Ketika remaja, ketika kamu mulai bersekolah yang cukup jauh dari rumah, abangmu akan selalu bersedia mengantarkanmu terlebih dahulu ke sekolah, walaupun mungkin sambil ngedumel "Ayo, cepetan siap-siapnya!" Ada perhatian tersirat yang sengaja ia tutupi.

Ketika kamu mulai mengenal Cinta Monyet, mungkin abangmu yang akan diam-diam memperhatikan siapa gebetan-mu saat itu dan menilainya diam-diam. Dia khawatir kamu akan terluka.

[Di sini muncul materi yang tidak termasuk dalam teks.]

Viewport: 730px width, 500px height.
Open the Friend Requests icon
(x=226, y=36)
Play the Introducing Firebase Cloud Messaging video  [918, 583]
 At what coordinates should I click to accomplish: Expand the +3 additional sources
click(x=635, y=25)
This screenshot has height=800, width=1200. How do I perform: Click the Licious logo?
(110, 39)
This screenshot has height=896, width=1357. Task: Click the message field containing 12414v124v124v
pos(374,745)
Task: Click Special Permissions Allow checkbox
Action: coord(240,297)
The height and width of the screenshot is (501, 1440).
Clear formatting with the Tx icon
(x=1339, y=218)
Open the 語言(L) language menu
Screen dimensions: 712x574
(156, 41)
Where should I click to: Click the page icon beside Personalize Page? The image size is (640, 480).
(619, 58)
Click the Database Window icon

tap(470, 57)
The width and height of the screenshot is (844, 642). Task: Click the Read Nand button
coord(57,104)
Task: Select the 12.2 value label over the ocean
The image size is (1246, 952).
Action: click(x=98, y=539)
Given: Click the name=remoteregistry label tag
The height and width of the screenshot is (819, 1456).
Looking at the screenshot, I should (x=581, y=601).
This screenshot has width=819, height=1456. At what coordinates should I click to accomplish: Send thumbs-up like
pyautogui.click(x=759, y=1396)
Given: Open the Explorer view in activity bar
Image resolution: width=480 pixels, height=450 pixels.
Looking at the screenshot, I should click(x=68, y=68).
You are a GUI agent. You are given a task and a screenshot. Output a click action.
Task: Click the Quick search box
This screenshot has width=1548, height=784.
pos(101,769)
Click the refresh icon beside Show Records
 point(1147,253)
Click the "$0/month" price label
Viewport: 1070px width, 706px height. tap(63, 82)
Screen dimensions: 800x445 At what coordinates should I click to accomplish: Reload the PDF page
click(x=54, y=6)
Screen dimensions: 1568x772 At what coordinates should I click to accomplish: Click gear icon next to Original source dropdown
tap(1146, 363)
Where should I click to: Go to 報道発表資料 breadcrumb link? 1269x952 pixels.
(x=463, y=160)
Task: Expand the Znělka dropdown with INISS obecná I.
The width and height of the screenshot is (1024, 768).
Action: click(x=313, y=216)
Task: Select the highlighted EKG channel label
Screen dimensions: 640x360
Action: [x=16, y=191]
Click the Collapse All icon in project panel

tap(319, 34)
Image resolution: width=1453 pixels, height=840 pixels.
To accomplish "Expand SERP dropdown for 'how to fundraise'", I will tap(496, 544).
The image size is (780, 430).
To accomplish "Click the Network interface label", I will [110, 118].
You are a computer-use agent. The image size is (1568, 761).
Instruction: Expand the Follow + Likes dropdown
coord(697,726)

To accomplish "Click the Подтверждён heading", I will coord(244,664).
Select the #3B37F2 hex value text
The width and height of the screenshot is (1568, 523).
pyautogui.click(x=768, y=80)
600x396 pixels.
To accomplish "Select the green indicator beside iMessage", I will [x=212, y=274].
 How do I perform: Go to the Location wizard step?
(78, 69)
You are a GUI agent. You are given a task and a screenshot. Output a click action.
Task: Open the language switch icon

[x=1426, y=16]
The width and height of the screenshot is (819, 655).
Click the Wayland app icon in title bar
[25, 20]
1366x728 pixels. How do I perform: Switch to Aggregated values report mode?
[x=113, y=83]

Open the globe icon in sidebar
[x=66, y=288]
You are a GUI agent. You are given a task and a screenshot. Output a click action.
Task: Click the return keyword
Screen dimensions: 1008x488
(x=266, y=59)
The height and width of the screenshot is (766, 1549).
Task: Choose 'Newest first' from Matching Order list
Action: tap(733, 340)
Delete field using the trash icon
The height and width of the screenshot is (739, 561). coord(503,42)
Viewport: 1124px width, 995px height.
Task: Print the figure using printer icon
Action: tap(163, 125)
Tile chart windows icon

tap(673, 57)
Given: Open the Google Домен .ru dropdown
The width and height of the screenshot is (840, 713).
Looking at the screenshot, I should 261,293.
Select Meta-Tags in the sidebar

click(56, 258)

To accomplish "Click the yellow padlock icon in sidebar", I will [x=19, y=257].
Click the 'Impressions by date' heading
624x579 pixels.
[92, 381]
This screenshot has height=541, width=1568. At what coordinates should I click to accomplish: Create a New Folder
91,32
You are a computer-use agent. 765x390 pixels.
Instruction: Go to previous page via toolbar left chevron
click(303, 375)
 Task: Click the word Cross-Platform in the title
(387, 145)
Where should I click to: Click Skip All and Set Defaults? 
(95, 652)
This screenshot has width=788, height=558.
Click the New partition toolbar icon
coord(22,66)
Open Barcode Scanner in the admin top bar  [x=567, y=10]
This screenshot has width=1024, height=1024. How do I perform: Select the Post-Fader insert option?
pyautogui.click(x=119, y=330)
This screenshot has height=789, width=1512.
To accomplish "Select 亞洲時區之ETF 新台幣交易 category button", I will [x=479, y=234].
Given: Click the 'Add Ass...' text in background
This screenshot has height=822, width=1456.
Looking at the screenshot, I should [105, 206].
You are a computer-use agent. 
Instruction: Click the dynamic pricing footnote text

Ketika kamu mulai menginjak umur 20an, mungkin intensitas pertemuanmu dengan kakak laki-lakimu itu sedikit berkurang. Akan ada saat-saat ketika kamu mulai sering menginap ke tempat temanmu, bepergian dengan temanmu atau urusan kuliah dan organisasi yang mengharuskanmu berada di luar rumah seharian dan kakak laki-lakimu mulai sibuk dengan urusan semester akhir atau pekerjaan. Mungkin juga, dia harus pergi ke tanah perantauannya sehingga pertemuanmu dengannya semakin sedikit.

Tapi, dia akan tetap menjadi seseorang yang diam-diam perhatian, yang diam-diam concerned pada masa depanmu. Dia yang lebih suka menanyakan di telepon, "Bagaimana kuliahmu?", "Bagaimana skripsimu?" walaupun kamu bosan menghadapi pertanyaan-pertanyaan itu.

Hingga ketika kamu memutuskan untuk pergi merantau, mungkin untukmu yang menjadi anak tertua di rumah atau hanya kamu, anak yang masih di rumah, kakak laki-lakimu akan bilang, "Engga usah jauh-jauh sih, jaga mama saja di rumah." Saat itu mungkin kamu akan berpikir, bukannya kamu tak memperhatikan kedua orang tuamu tapi, kamu ingin mengejar masa depanmu. Lalu, pada akhirnya kamu dilanda dilema. Berpikir bahwa memang benar, kedua orang tuamu semakin menua.

Tapi, percayalah, ia hanya berusaha menjadi sosok 'ayah' yang bertanggung jawab menafkahi keluarganya dan dia hanya mengkhawatirkan kedua orang tuamu.